1. Reporting Disclosures to patients. By regulation, each patient is permitted a single accounting of PHI disclosures once a year. All accountings to patient shall be made in writing and only if the request is received in writing and signed by the patient.

B. Patient Request. Patients have a right to request their PHI be corrected. However, Metro Medical Billing Inc. is required to make corrections requested by a patient only if the request is necessary to correct a material error in the PHI.

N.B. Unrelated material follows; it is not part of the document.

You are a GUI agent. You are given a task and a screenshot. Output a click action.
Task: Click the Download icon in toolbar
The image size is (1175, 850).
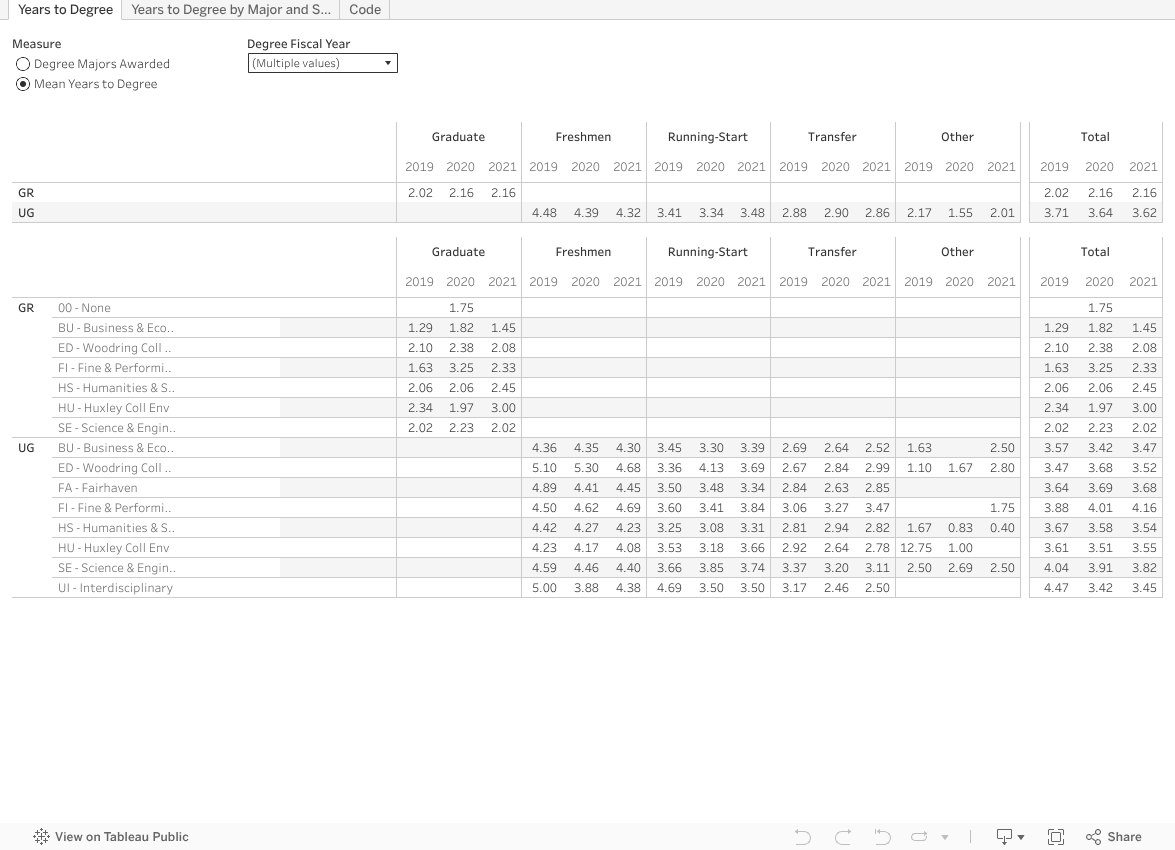1003,837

1. In Writing. Any patient request to change PHI shall be in writing, signed and dated by the patient and must state with clarity the reason for the reason for the requested changed. If Metro Medical Billing Inc. declines to make the requested change, the patient will be informed of the decision and the reason for the action.
2. Decisions. Any decision to approve or refuse a patient's request shall be made to the security officer. The patient shall also be advised that Metro Medical Billing Inc. reserves the right to inform all third parties to whom the inaccurate PHI was previously provided.

B. Metro Medical Billing Inc. Policy. Under some circumstances, Metro Medical Billing Inc. can be held liable for the actions of its employees which violate the privacy rules. Metro Medical Billing Inc. has therefore established specific internal discipline for employees.

A. Employees - Non Disclosure. A violation of an internal policy or procedure which does not result in a prohibited use or disclosure of PHI. First Offense - Letter of reprimand. Second Offense - punishment up to but not including termination. Third Offense - Termination

B. Disclosure. A violation of an internal policy or procedure which does result in a disclosure of PHI:
Negligent disclosure - first offense: up to suspension
Second offense: Termination
Reckless or intentional disclosure - First offense: up to and including
Termination. Second offense: Termination
Disclosure for profit. First offense: Termination
Disclosure that results in embarrassment or ridicule to the patient or
Was intended to have such a result - First offense: Termination
Disclosure to the Media with the intent or expectation that it would Be published - First offense: Termination.